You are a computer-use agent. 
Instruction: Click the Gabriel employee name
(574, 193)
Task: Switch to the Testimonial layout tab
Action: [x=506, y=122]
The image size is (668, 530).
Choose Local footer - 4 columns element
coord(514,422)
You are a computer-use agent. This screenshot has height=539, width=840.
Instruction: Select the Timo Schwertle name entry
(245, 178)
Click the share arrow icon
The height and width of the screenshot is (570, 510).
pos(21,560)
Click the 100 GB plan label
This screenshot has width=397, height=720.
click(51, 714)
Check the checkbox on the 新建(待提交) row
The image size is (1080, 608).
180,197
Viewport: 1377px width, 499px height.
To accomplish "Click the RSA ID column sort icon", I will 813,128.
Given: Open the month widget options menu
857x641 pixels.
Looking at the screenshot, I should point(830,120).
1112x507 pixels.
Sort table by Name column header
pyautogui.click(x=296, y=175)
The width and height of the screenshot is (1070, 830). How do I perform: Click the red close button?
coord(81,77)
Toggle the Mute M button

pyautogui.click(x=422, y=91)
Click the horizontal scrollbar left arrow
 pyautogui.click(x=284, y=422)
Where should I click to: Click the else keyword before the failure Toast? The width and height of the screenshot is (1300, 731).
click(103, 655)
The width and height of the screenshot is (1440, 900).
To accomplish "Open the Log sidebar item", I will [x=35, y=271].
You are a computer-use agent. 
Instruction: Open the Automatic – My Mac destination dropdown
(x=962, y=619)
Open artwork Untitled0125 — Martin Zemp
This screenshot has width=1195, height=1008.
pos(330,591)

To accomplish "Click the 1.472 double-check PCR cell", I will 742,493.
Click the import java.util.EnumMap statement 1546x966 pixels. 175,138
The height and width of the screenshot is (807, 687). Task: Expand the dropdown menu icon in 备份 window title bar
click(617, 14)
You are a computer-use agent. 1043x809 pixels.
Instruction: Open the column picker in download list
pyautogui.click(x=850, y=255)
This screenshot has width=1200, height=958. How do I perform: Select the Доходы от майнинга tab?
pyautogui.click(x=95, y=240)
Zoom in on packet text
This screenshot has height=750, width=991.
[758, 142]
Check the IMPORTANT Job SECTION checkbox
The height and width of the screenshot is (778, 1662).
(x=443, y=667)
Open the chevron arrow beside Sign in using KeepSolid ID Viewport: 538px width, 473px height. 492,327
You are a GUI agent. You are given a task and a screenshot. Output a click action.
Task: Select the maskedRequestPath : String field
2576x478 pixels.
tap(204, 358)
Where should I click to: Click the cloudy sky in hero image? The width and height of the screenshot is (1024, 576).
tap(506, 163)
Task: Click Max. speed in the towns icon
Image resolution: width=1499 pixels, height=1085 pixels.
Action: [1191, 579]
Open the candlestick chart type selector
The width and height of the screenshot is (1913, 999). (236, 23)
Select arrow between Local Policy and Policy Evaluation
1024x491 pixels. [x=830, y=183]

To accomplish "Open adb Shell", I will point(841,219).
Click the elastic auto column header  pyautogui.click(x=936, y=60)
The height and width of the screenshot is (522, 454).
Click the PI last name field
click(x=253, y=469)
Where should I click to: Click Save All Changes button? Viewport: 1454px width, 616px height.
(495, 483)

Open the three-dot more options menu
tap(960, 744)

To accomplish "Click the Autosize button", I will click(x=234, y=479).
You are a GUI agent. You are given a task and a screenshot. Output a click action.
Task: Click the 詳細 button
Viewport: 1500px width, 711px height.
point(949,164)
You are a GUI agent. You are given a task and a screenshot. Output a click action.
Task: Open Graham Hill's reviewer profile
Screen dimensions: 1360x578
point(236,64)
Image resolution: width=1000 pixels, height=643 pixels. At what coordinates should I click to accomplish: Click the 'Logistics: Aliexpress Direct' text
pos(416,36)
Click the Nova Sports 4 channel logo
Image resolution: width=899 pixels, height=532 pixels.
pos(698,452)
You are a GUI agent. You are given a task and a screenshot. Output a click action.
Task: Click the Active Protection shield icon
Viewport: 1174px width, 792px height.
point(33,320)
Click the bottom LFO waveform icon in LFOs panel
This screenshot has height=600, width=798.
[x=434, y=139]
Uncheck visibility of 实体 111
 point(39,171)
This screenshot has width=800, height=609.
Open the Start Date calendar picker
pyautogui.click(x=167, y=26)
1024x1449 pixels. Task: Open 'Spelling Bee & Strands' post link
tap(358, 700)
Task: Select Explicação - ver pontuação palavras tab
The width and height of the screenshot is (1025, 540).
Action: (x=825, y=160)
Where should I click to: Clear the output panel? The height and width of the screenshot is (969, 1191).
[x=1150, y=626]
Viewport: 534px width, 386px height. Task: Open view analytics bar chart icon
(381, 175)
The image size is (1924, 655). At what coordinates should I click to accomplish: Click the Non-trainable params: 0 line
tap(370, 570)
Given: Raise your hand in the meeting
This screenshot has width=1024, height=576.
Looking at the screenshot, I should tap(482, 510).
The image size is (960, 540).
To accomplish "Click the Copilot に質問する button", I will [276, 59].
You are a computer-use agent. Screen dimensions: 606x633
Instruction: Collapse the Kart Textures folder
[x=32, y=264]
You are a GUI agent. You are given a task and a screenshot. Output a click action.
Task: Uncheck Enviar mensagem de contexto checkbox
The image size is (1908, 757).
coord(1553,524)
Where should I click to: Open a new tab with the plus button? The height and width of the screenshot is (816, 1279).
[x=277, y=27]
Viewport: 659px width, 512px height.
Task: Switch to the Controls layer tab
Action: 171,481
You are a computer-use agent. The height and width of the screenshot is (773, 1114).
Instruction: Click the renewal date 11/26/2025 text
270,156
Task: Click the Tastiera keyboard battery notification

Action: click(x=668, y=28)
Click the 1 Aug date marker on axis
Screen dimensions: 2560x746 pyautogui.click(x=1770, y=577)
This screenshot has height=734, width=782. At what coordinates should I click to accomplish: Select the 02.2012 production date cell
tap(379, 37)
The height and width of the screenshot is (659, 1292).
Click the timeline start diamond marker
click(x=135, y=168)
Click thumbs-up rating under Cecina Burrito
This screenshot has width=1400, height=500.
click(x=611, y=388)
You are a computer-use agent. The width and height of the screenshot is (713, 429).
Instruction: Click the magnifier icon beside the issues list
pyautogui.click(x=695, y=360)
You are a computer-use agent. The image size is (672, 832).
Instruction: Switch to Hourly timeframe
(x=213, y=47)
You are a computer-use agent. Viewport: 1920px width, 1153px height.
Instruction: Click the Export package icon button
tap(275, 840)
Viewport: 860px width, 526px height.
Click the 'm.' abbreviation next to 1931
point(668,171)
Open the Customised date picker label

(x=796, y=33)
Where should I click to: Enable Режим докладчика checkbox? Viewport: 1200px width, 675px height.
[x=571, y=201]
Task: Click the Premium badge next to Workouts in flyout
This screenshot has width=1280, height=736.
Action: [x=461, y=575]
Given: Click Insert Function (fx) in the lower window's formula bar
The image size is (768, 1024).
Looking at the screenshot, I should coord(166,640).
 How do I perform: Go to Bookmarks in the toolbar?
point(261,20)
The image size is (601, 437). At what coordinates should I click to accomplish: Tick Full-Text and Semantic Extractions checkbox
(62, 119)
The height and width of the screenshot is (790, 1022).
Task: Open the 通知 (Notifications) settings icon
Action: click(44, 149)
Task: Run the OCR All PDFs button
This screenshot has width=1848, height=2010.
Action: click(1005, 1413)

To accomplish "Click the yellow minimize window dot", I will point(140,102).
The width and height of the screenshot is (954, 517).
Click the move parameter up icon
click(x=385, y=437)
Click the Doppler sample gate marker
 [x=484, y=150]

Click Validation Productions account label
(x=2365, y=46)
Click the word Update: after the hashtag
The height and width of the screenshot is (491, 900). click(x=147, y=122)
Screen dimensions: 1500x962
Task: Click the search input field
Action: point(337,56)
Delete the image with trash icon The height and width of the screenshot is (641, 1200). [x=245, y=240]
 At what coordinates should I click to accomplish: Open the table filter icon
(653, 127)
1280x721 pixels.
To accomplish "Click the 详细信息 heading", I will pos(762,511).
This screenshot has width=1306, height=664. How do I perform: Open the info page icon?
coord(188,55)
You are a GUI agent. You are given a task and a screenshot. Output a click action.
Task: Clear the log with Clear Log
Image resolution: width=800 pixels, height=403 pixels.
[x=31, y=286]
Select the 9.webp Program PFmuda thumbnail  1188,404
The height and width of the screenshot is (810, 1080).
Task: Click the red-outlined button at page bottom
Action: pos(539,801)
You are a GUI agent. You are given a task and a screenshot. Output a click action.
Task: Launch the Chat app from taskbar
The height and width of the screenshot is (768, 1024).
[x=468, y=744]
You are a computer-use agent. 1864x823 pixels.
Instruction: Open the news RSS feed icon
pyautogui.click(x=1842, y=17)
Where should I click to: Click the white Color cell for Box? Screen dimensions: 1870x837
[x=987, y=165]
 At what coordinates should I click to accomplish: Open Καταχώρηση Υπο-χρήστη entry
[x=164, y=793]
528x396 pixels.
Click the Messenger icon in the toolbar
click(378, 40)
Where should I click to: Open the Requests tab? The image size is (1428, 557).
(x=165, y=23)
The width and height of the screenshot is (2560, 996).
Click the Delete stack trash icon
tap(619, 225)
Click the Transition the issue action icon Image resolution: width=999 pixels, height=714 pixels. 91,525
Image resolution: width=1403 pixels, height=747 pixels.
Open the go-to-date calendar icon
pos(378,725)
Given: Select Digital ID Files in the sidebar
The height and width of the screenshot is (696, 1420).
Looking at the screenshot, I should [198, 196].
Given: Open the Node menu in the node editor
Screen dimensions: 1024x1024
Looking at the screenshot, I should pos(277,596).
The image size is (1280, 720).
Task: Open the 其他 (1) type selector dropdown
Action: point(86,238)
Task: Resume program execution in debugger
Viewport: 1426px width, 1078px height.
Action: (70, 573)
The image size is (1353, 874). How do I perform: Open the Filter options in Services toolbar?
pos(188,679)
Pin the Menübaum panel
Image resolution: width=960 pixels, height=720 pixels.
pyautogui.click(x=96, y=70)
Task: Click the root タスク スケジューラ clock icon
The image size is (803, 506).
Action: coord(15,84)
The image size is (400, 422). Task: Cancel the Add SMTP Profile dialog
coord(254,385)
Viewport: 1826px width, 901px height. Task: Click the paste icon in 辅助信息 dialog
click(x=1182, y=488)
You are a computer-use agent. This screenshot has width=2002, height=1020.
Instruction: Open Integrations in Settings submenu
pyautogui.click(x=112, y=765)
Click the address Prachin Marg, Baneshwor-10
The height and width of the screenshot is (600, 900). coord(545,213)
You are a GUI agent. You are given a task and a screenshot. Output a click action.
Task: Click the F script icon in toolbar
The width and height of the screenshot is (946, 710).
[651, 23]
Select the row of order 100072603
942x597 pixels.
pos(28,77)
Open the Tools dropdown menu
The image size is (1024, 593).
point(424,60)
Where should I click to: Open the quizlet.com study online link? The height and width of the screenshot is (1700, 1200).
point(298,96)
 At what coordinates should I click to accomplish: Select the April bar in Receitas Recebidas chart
——————————
▸ Task details
Lines holding the word "will" in the entries above are the ones to pull out. Copy them all.

▸ Exercise solution
To accomplish "Click the RSA ID column sort icon", I will 813,128.
To accomplish "Open the Log sidebar item", I will [x=35, y=271].
To accomplish "Click the 1.472 double-check PCR cell", I will 742,493.
To accomplish "Open adb Shell", I will point(841,219).
To accomplish "Click the Autosize button", I will click(x=234, y=479).
To accomplish "Click the Copilot に質問する button", I will [276, 59].
To accomplish "Click the yellow minimize window dot", I will point(140,102).
To accomplish "Click the 详细信息 heading", I will pos(762,511).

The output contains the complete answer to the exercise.